How sequence-to-sequence models with attention work
To understand what’s going on under the hood in Sockeye, let’s take a look at the neural network architecture that many academic groups and industry commonly use.
The network has three major components: the encoder, the decoder, and the attention mechanism. The encoder reads the source sentence one word at a time until the end of sentence (<EOS>) and produces a hidden representation of the sentence. The encoder is often implemented as a recurrent neural network (RNN), such as a long short-term memory (LSTM) network.
The decoder, which is also implemented as an RNN, produces the target sentence one word at a time, starting with a beginning-of-sentence symbol (<BOS>). It has access to the source sentence through an attention mechanism that generated a context vector. Using the attention mechanism, the decoder can decide which words are most relevant for generating the next target word. This way, the decoder has access to the entire input sentence at all times.
The next word that the network generates becomes an input to the decoder. The decoder produces the subsequent word based on the generated word and its hidden representation. The network continues generating words until it produces a special end-of-sentence symbol, <EOS>.
Sockeye: Sequence-to-sequence modeling for MT with MXNet
Sockeye implements state-of-the-art sequence-to-sequence models in MXNet. It also provides appropriate default values for all of the hyperparameters for sequence-to-sequence models. For optimization, you don’t need to worry about stopping criteria, metric tracking, or weight initialization. You can simply run the provided training command line interface (CLI).

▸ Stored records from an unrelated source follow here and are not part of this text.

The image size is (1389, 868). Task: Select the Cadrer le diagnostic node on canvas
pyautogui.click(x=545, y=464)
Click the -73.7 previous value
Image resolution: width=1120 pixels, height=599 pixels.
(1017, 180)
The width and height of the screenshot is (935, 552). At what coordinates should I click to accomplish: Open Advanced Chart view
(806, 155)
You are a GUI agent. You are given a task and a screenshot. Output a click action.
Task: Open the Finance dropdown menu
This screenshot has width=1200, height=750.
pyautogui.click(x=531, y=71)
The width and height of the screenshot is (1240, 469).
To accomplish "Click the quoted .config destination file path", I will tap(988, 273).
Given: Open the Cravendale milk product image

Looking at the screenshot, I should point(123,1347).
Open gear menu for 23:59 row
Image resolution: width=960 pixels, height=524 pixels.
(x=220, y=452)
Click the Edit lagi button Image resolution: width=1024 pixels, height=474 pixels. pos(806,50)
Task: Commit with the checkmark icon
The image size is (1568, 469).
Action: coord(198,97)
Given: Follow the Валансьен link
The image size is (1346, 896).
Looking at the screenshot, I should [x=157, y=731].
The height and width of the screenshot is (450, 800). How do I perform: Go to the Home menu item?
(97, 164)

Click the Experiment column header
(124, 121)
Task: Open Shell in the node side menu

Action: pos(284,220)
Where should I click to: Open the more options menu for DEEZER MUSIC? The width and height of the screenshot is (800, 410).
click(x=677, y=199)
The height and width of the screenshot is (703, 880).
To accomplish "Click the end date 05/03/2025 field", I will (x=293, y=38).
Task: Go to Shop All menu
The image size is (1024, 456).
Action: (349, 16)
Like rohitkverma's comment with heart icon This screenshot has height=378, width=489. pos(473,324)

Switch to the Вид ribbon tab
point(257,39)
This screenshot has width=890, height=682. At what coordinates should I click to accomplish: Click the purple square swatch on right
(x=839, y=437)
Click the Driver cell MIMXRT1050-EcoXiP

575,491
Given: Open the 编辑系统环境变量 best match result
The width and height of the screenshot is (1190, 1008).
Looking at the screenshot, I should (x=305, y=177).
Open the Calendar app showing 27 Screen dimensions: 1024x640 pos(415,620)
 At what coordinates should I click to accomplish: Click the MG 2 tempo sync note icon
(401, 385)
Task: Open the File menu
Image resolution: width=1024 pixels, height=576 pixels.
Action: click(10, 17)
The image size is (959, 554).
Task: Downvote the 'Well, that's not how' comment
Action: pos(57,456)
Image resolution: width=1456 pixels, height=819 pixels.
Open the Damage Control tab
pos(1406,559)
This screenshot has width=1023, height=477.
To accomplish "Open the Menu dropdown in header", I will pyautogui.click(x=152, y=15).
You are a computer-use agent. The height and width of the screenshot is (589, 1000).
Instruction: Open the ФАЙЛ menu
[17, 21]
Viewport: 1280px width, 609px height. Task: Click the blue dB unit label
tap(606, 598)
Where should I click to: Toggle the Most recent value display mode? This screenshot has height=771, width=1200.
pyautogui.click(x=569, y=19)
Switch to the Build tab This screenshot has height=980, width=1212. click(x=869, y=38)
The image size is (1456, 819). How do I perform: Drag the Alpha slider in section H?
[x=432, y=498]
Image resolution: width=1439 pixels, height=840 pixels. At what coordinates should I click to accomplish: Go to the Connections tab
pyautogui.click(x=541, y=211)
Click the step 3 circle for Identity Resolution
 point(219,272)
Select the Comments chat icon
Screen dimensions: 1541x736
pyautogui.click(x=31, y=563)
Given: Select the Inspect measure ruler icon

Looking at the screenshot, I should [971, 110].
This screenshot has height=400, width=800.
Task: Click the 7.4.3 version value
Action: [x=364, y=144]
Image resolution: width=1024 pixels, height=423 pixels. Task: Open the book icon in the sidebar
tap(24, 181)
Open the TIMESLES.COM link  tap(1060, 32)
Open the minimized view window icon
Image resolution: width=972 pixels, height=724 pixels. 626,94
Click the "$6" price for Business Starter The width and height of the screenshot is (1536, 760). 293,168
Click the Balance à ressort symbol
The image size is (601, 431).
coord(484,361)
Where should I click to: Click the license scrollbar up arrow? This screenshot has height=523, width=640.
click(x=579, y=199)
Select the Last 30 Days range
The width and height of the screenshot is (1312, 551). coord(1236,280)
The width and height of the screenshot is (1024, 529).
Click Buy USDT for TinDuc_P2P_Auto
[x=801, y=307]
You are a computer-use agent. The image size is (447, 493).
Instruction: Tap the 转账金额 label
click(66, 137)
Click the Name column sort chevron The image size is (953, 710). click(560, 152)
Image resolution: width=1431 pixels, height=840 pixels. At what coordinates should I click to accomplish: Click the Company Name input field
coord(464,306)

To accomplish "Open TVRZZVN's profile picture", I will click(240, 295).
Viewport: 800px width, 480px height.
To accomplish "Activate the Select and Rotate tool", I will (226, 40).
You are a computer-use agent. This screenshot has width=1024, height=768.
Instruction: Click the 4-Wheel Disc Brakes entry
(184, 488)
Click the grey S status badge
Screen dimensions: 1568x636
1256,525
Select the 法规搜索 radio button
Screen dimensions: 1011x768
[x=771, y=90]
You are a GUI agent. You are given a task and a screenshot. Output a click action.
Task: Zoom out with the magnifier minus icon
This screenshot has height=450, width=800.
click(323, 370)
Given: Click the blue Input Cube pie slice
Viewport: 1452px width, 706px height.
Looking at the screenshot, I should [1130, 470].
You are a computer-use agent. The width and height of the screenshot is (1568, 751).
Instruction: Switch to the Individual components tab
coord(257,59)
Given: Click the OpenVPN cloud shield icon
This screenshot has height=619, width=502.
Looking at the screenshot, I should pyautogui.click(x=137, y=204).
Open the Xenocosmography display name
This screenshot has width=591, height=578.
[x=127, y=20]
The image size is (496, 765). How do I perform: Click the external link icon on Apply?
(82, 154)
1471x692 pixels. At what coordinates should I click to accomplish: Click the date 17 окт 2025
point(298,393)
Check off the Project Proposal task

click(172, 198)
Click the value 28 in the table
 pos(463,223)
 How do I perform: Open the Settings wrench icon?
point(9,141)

You can easily change the basic model architecture, including the following elements:
- The RNN cell type (LSTM or GRU) and hidden state size
- The number of RNN layers
- The size of source and target sequence embeddings
- The type of attention mechanism applied over the source encoding
Sockeye also supports more advanced features, such as:
- Beam search inference
- Easy ensembling of multiple models
- Residual connections between RNN layers (Wu et al., 2016)
- Lexical biasing of output layer predictions (Arthur et al., 2016)
- Modeling coverage (Tu et al., 2016)
- Context gating (Tu et al., 2017)
- Cross-entropy label smoothing (e.g., Pereyra et al., 2017)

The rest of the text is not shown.